The name to know is Frances Perkins, FDR's Secretary of Labor from 1933 to 1945 and the first woman ever to serve in a presidential Cabinet. Perkins was a Progressive-era reformer (she witnessed the Triangle Shirtwaist Fire in 1911) who brought that reform agenda into the federal government. She chaired the committee that drafted the Social Security Act and pushed for unemployment insurance, a federal minimum wage, and limits on child labor. In CED terms, she's a human example of KC-7.1.III, where policymakers responded to mass unemployment by transforming the U.S. into a limited welfare state.
This term lives in Topic 7.9 (The Great Depression) in Unit 7 and supports learning objective APUSH 7.9.A, which asks you to explain the causes of the Great Depression and its effects on the economy. The Secretary of Labor matters because the position shows how the federal response actually happened. The CED's essential knowledge (KC-7.1.III) says the 1930s redefined modern American liberalism by building a limited welfare state. Perkins's Labor Department is where much of that redefinition was drafted.
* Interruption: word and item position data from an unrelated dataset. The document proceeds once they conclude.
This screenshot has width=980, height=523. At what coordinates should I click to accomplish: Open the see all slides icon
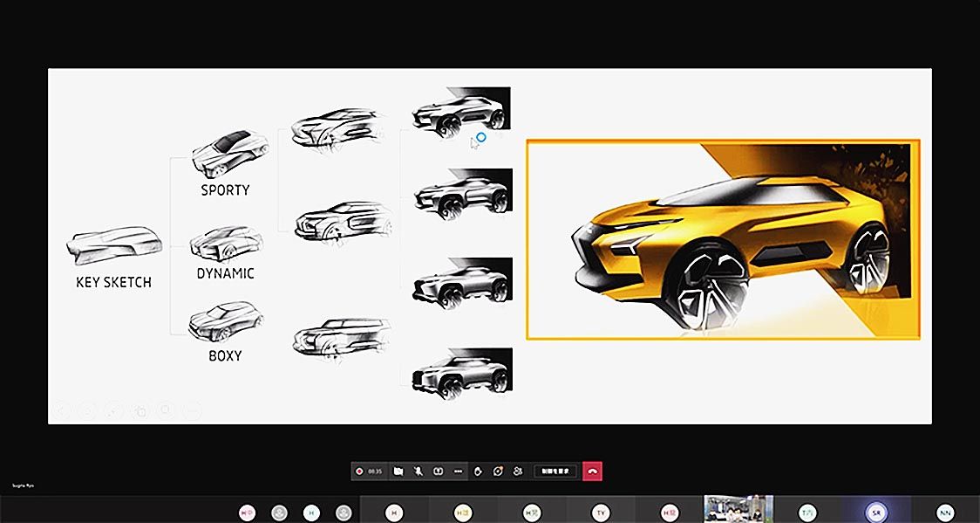[x=140, y=409]
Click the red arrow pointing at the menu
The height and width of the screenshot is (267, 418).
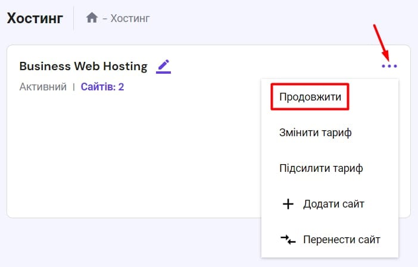point(381,42)
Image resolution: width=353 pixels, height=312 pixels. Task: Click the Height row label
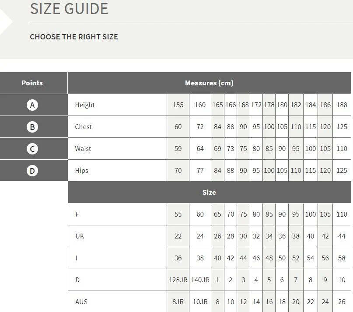(85, 105)
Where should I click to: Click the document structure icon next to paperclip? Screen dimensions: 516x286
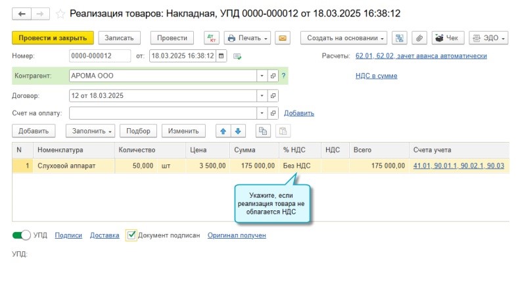[x=400, y=38]
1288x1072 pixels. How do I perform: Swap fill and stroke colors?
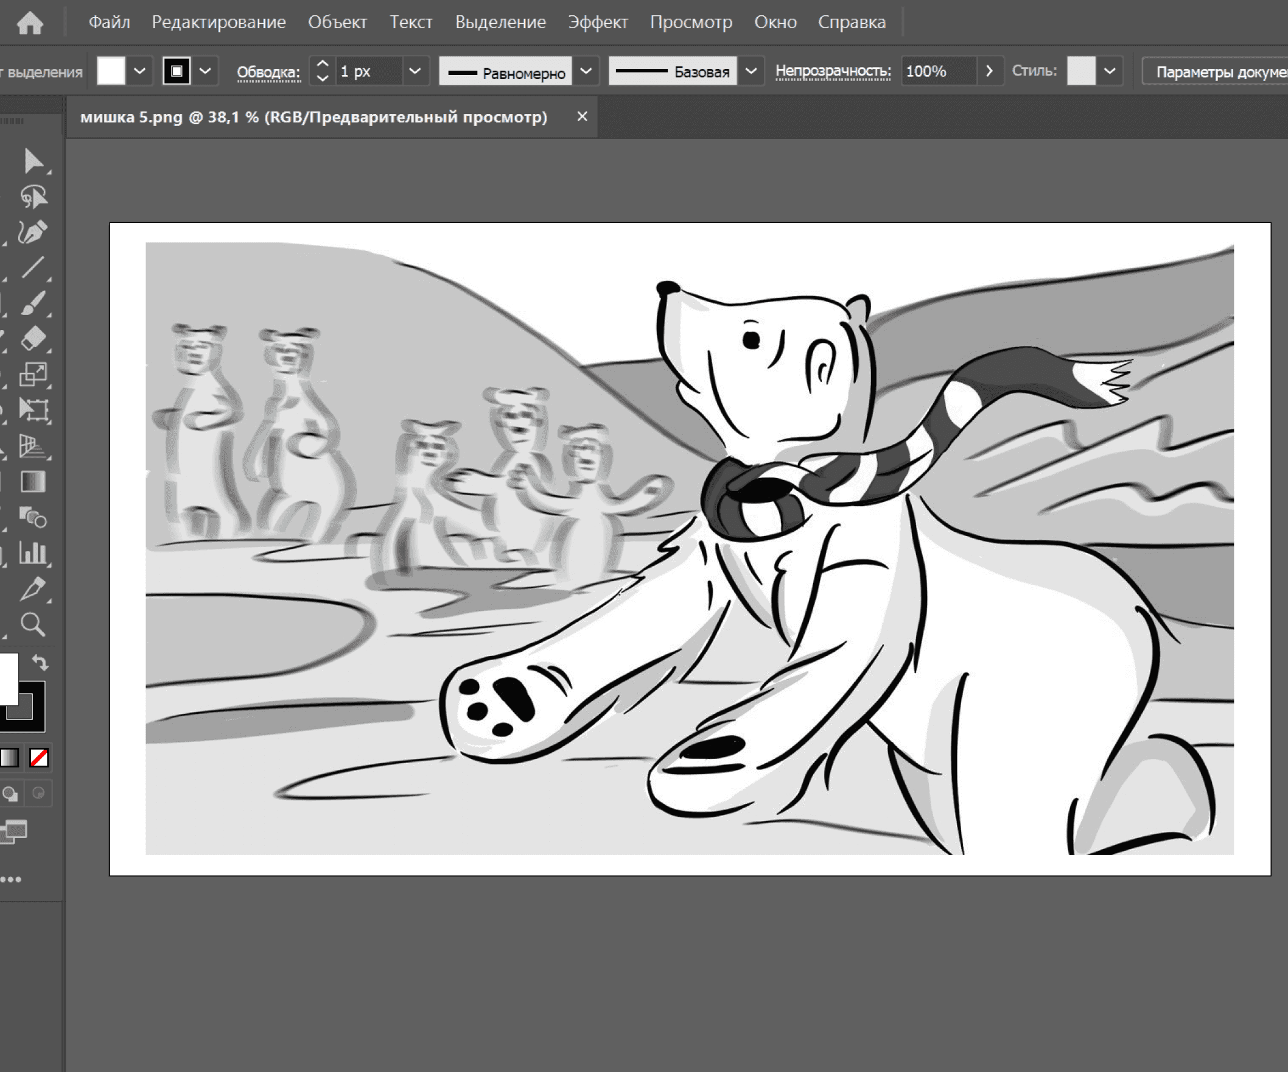40,662
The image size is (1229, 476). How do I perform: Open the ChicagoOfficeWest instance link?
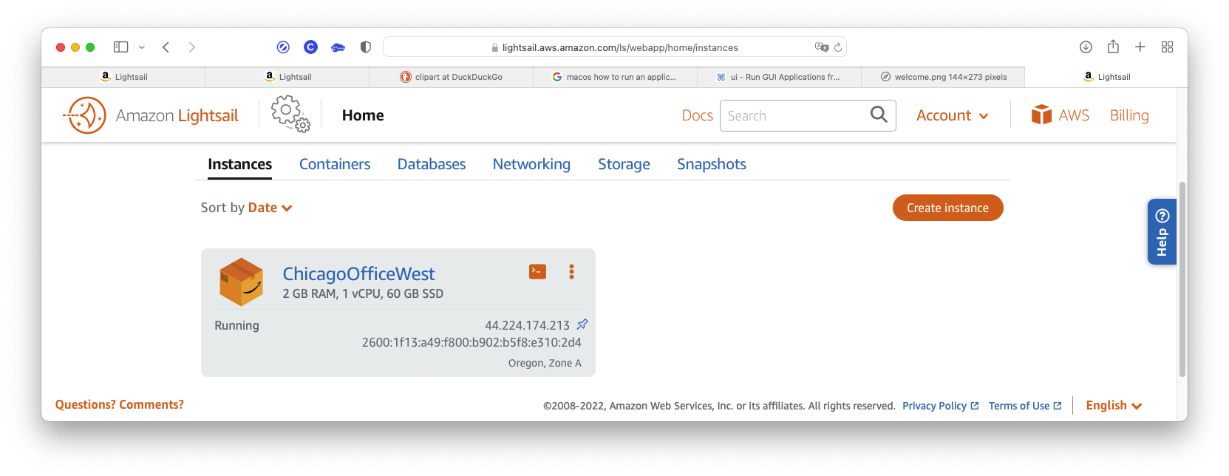pyautogui.click(x=358, y=273)
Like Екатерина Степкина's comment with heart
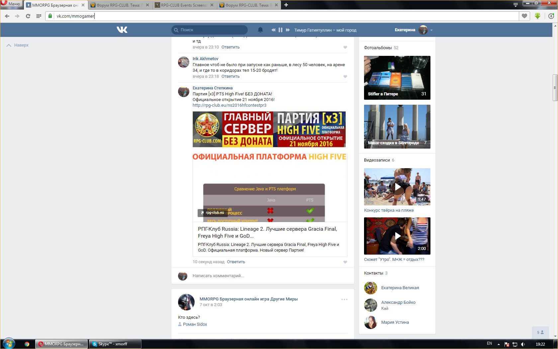558x349 pixels. pos(345,262)
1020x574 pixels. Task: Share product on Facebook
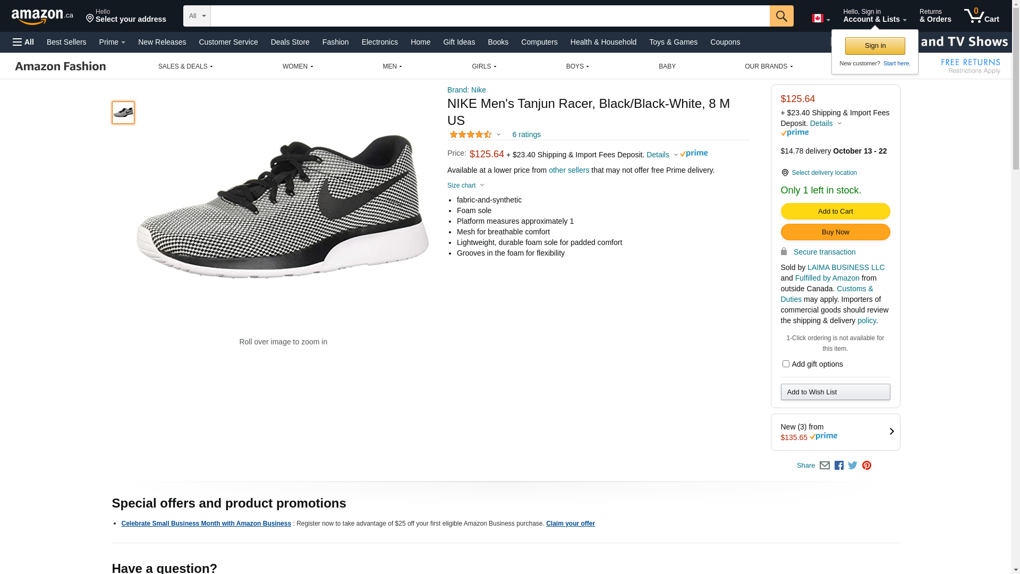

The role also hits the Politics and Power theme and gives you a clean continuity argument, since Perkins carried Progressive Era goals (workplace safety, wage and hour laws) into the New Deal twenty years later.
Keep studying APUSH Unit 7
Social Security Act (Unit 7)
Perkins chaired the Committee on Economic Security that drafted the Social Security Act of 1935. If an essay asks who turned the idea of a welfare state into actual law, the Labor Department is your answer.
New Deal (Unit 7)
The Secretary of Labor was a chief architect of New Deal labor policy, from unemployment relief to the federal minimum wage under the Fair Labor Standards Act. Perkins makes the New Deal feel less like an abstract program list and more like a set of choices made by real reformers.
Wagner Act (Unit 7)
The Wagner Act (1935) guaranteed workers the right to unionize and bargain collectively. It fits the same pro-labor turn in federal policy that the Secretary of Labor represented, even though the act created a separate agency (the NLRB) to enforce it.
Progressivism (Unit 7)
Perkins started as a Progressive reformer pushing workplace safety after the Triangle Shirtwaist Fire. Her career is a ready-made continuity argument from Topic 7.4 reform movements to Topic 7.9 and 7.10 New Deal policy.
You won't see a multiple-choice question that just asks you to define "Secretary of Labor." Instead, the term shows up as supporting evidence. Frances Perkins is a classic specific example for FRQs and DBQs on the New Deal, the growth of federal power, or women's changing political roles in the 1930s. No released FRQ has used the term verbatim, but it's exactly the kind of named, specific evidence that earns the evidence point on a DBQ about how the government responded to the Great Depression (APUSH 7.9.A). It's especially strong for continuity-and-change arguments linking Progressive Era reform to the New Deal welfare state.
The Secretary of Labor runs the Department of Labor, a Cabinet department handling wages, hours, safety, and employment programs. The NLRB is a separate independent agency created by the Wagner Act in 1935 to enforce workers' rights to unionize and to referee disputes between unions and employers. Easy way to keep them straight: the Labor Department sets worker protections, while the NLRB polices union elections and unfair labor practices.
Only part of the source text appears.